◆ Data for review
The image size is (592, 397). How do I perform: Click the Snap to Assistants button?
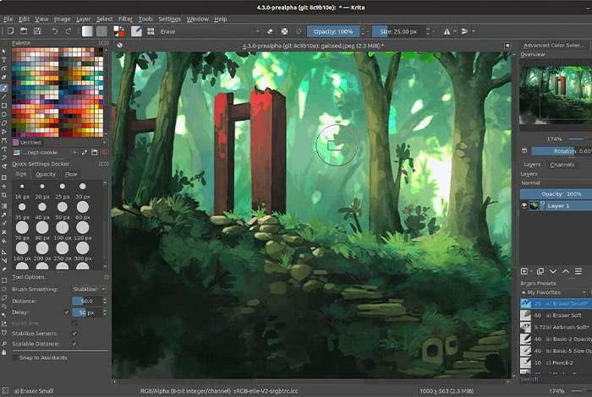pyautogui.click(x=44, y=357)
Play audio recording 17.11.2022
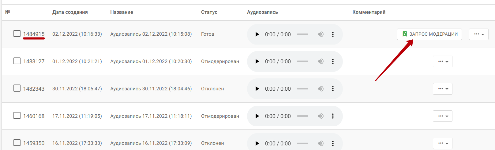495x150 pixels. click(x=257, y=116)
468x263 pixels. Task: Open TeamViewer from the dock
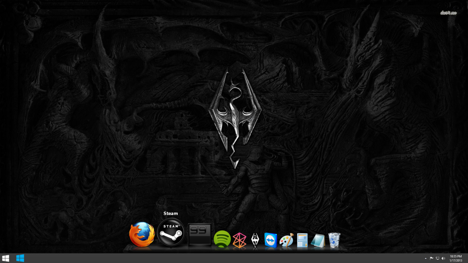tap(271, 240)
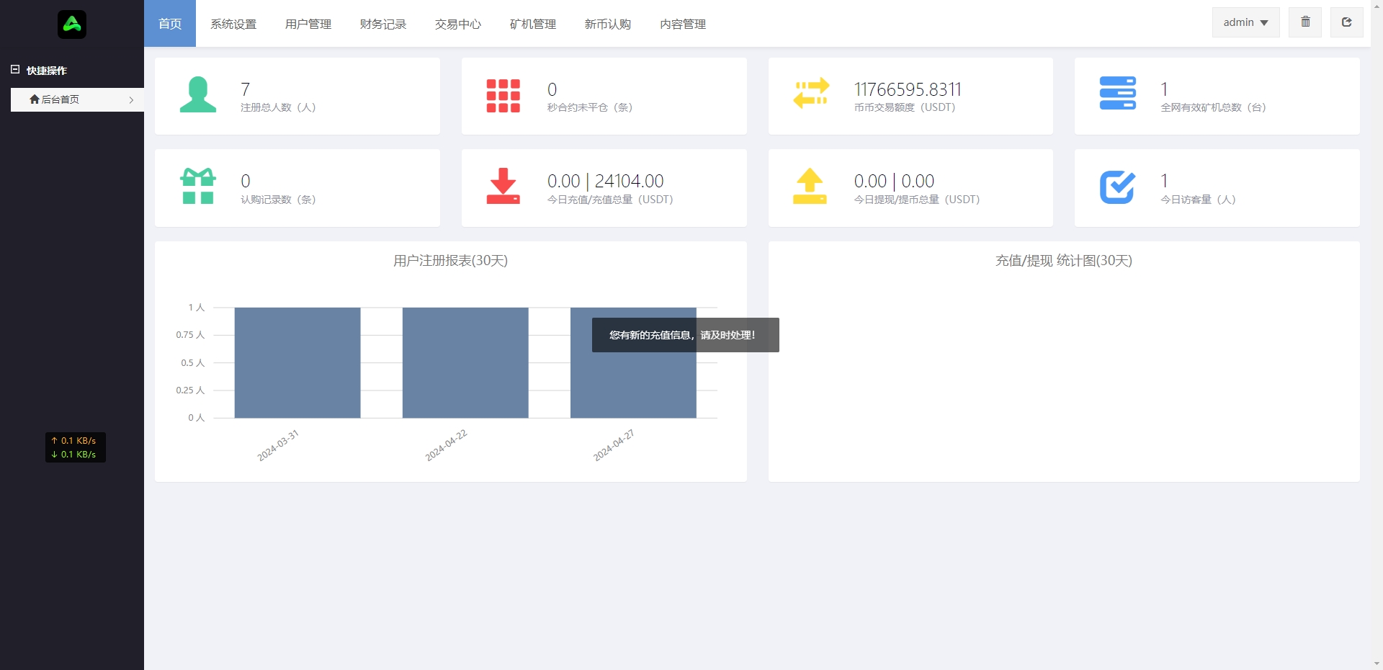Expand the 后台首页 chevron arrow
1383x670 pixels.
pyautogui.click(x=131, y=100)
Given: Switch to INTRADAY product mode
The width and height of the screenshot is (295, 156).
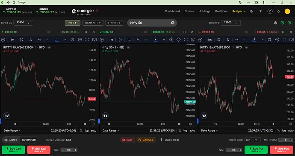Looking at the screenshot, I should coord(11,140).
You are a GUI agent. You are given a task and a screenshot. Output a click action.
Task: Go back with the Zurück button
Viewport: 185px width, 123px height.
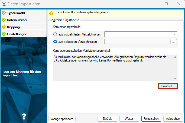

◆ Exercise
Without the pictures, set down every entry exactly.

◆ Your response
The image size is (592, 397). How do I perform: Click the Snap to Assistants button?
pyautogui.click(x=44, y=357)
Play audio recording 17.11.2022
495x150 pixels. click(x=257, y=116)
468x263 pixels. Task: Open TeamViewer from the dock
tap(271, 240)
Expand the 后台首页 chevron arrow
1383x670 pixels.
pyautogui.click(x=131, y=100)
Given: Switch to INTRADAY product mode
The width and height of the screenshot is (295, 156).
Looking at the screenshot, I should coord(11,140).
You are a GUI agent. You are given a task and a screenshot. Output a click action.
Task: Go back with the Zurück button
Viewport: 185px width, 123px height.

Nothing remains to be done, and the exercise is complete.